Because it studies such abstract patterns, mathematics often allows us to see – and hence perhaps make use of – similarities between two phenomena that at first appear quite different. Thus we can think of mathematics as a pair of conceptual spectacles that enables us to see what would otherwise be invisible – a mental equivalent of the physician’s X ray machine or the soldier’s night vision goggles. With mathematics, we can make the invisible visible.
Without mathematics, there is no way you can understand what keeps jumbo jet in the air. As we all know, large metal objects don’t remain off the ground without something to support them. But when you look at a jet aircraft flying overhead, you can’t see anything holding it up. It makes mathematics – in this case an equation discovered by the mathematician Daniel Bernoulli early in the eighteenth century – to “see” what keeps an airplane aloft.
What is it that causes objects other than aircraft to fall to the ground when we release them? “Gravity,” you answer. But that’s just giving it a name. It’s still invisible. We might as well call it magic. Newton’s equations of motion and mechanics in the seventeenth century enables us to “see” the invisible forces that keep the earth rotating around the sun and cause an apple to fall from the tree onto the ground.
Both Bernoulli’s equation and Newton’s equations use calculus. Calculus works by making visible the infinitesimally small. That’s another example of making the invisible visible.
Here’s another. Two thousand years before we could send spacecraft into outer space to photograph our planet, the Greek mathematician Erastothenes used mathematics to show that the earth was round. Indeed, he calculated its diameter, and hence its curvature, with considerable accuracy.
Physicists are using mathematics to try to see the eventual fate of universe. In this case, the invisible that mathematics makes visible is the invisible of the not yet happened. They have already used mathematics to see into the distant past, making visible the otherwise invisible moments when the universe was first created in what we call the big bang.
Coming back to earth at the present time, how do you “see” what makes pictures and sound of a football fame so miraculously appear on a television screen on the other side of town? One answer is that the pictures and sound are transmitted by radio waves – a kind of electromagnetic radiation. But as with gravity, that just gives the phenomenon a name, it doesn’t help us to “see” it. You need Maxwells’ equation, discovered in the last century, to “see” the otherwise invisible radio waves.
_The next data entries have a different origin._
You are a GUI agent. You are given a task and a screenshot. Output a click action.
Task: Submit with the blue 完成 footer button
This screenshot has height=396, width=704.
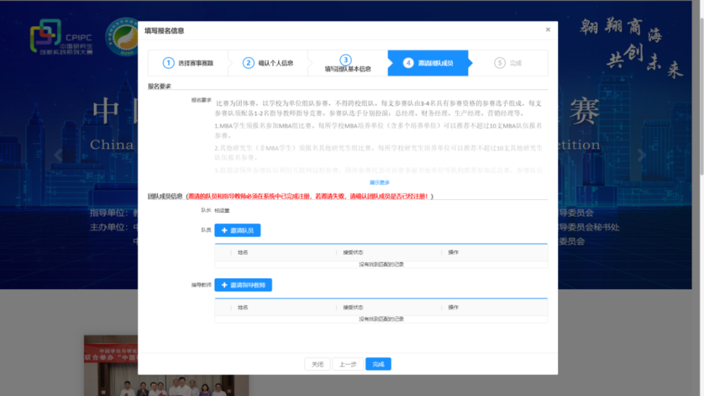(378, 365)
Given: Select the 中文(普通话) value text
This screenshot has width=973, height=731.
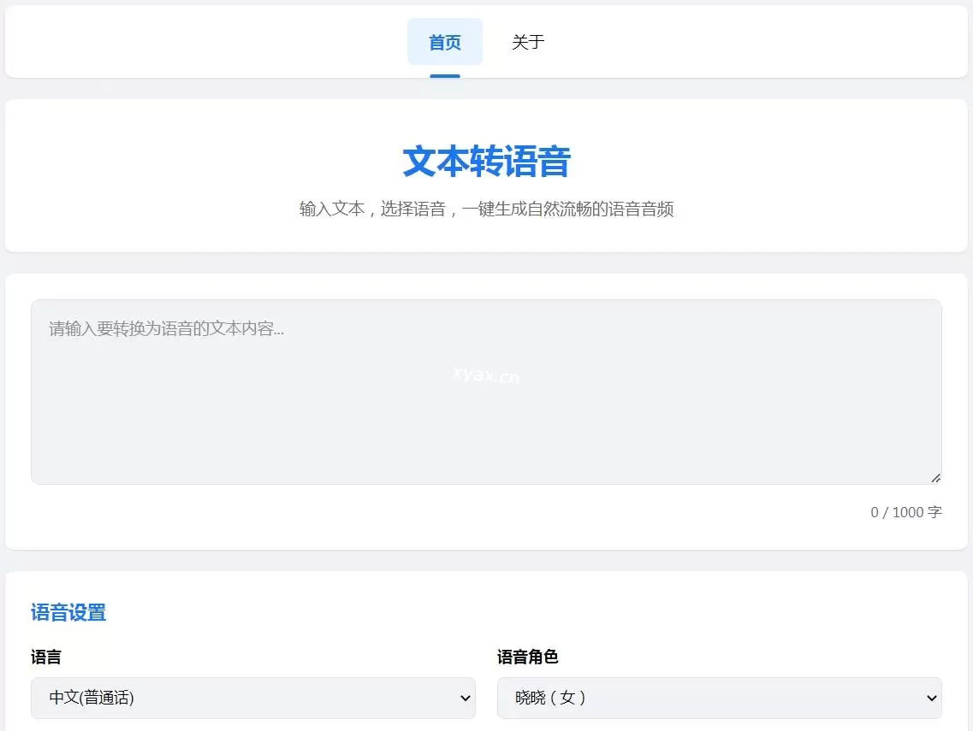Looking at the screenshot, I should [92, 698].
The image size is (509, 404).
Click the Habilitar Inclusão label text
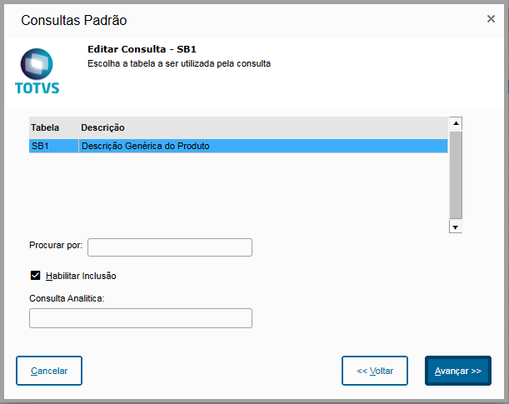coord(81,276)
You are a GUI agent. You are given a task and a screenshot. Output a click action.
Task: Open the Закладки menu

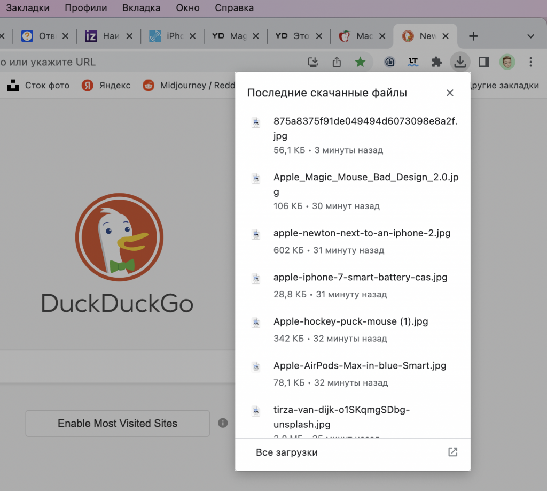pos(28,7)
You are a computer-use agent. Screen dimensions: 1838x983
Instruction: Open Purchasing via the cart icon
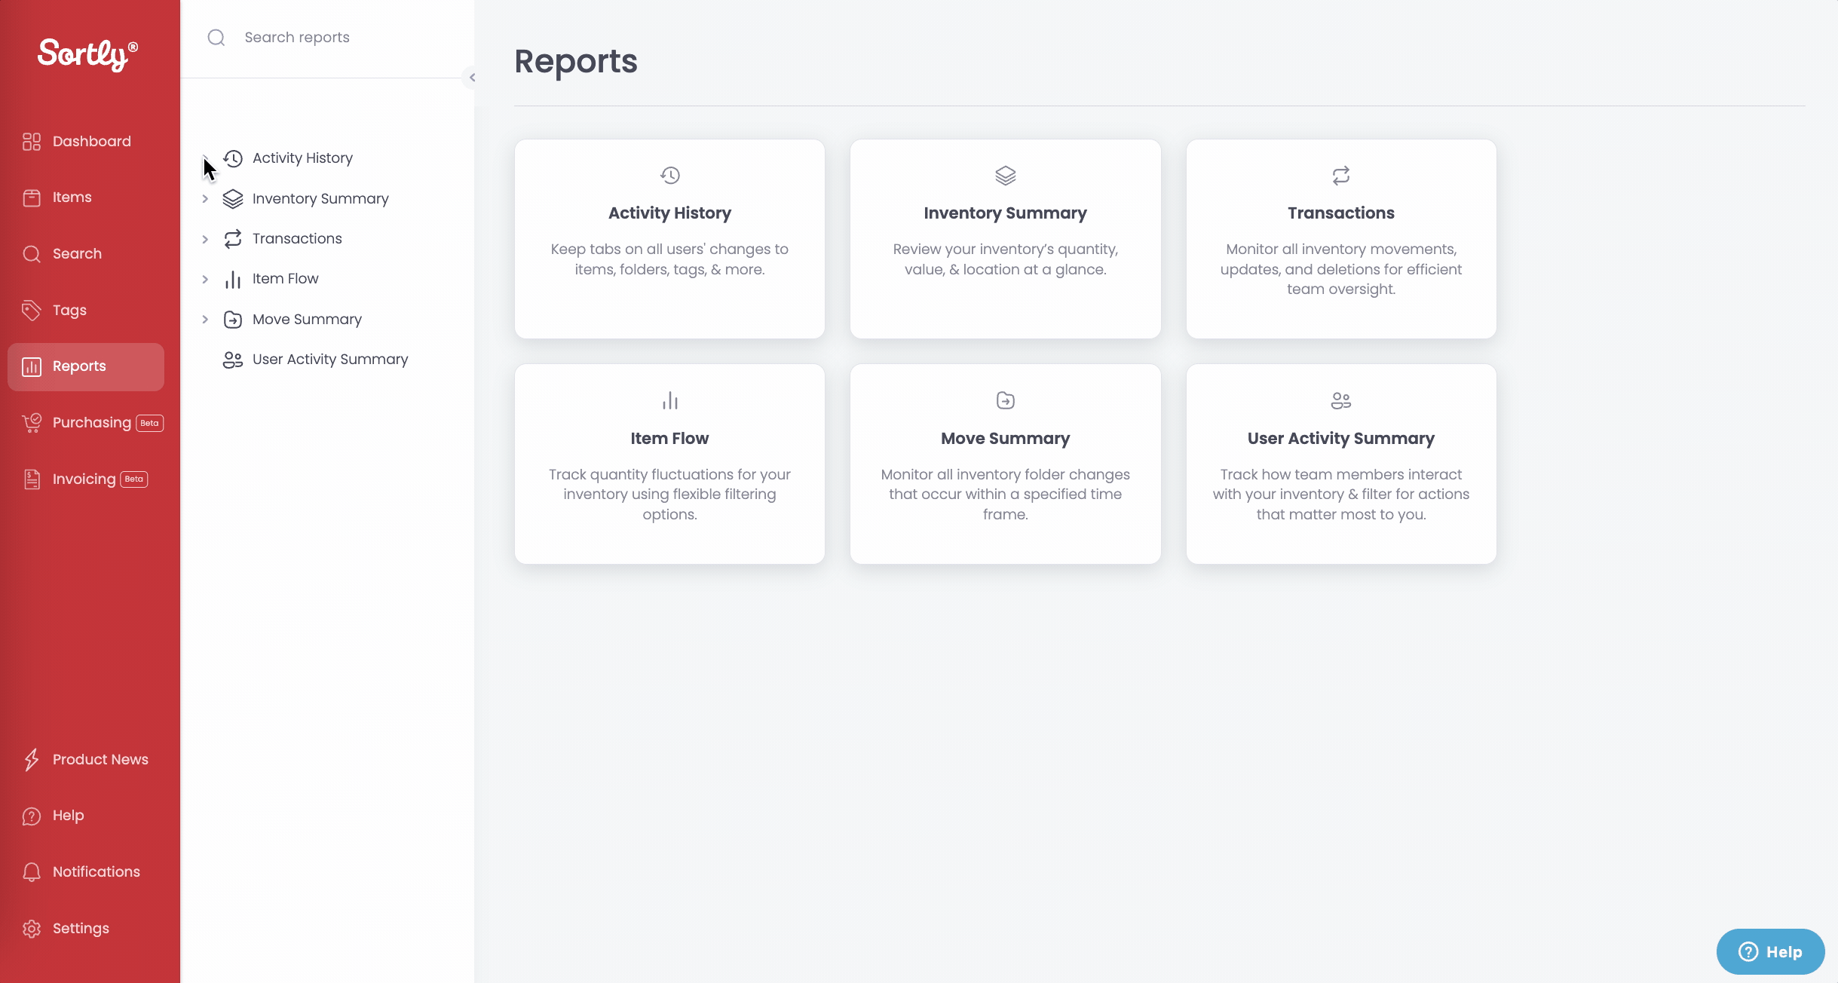32,422
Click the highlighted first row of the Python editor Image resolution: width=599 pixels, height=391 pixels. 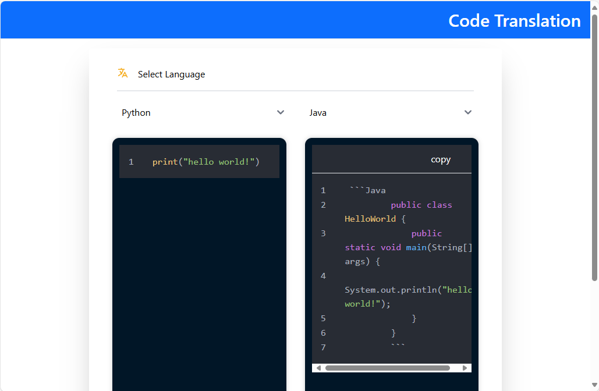click(x=199, y=161)
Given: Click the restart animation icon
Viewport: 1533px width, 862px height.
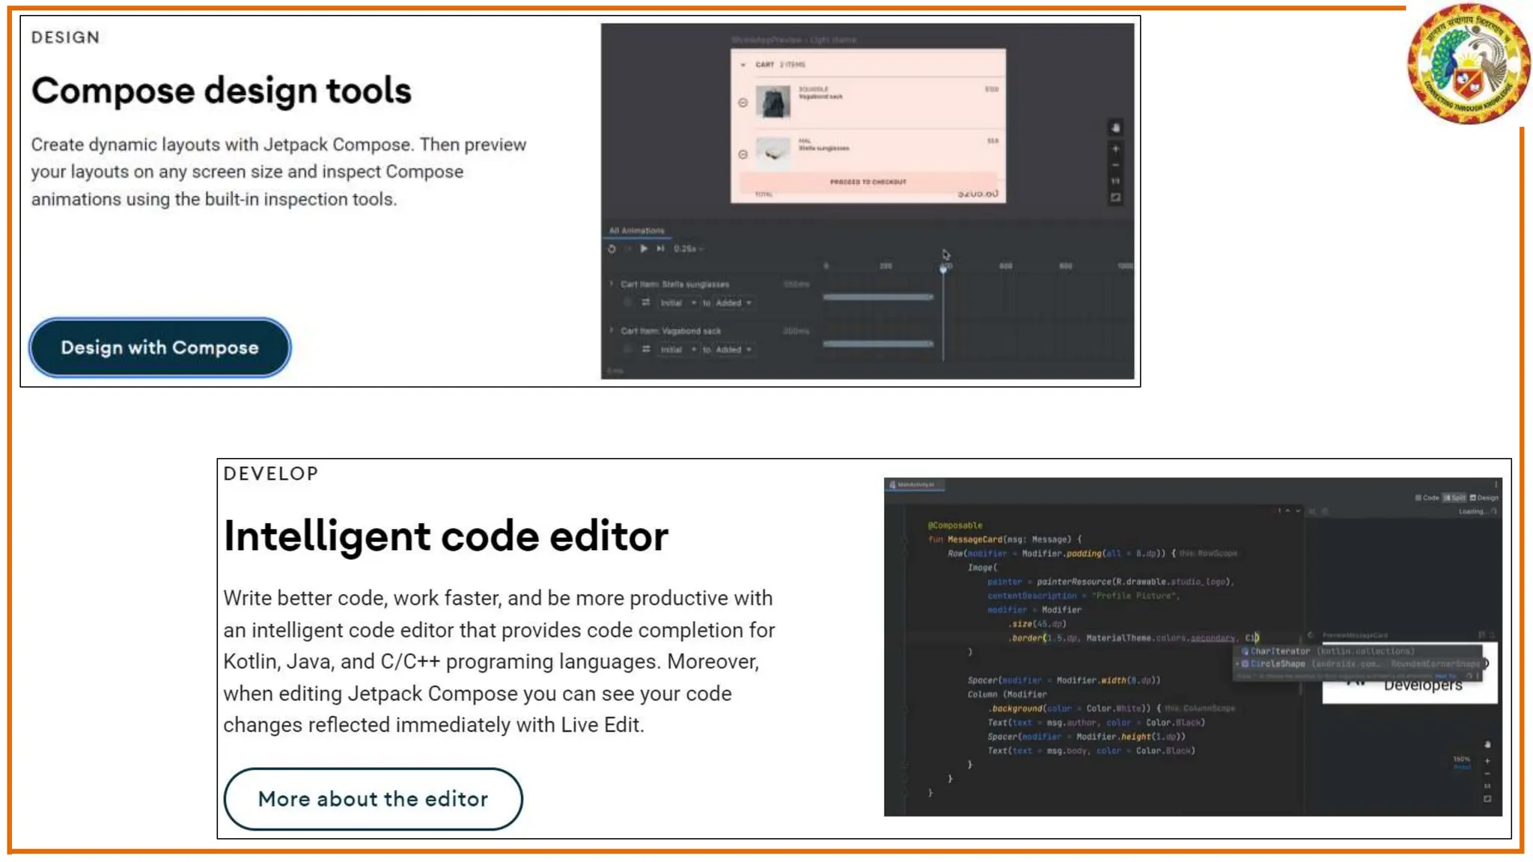Looking at the screenshot, I should pyautogui.click(x=612, y=248).
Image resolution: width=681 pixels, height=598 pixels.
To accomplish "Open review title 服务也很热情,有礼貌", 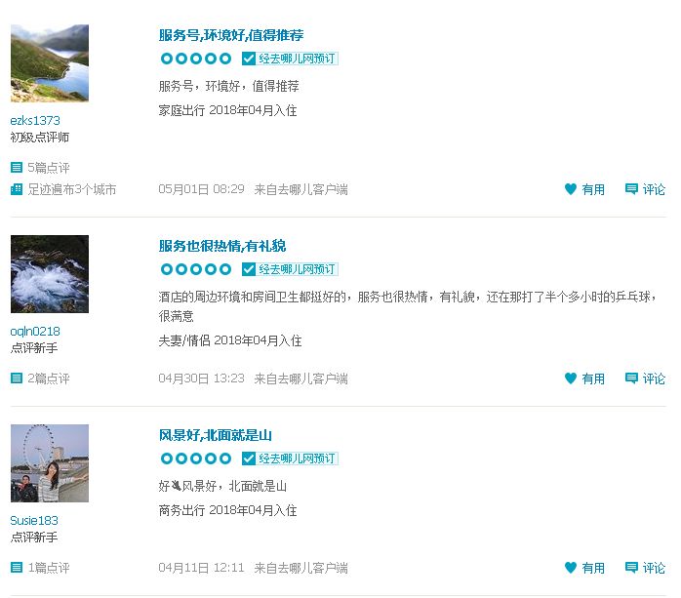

Mathematics is not some game that people make up, but it is about the patterns that arise in the world around us. Mathematics is not about numbers, but about life. It is about the world in which we live. It is about ideas. And far from being dull and sterile, as is so often portrayed, it is full of creativity. Many people have compared mathematics to music. Certainly the two have a lot in common, including the use of an abstract notation. Indeed, the first thing that strikes anyone who opens a typical book of mathematics is that it is full of symbols – page after page of what looks like a foreign language written n a strange alphabet. In fact, that’s exactly what it is. Mathematicians express their ideas in the language of mathematics.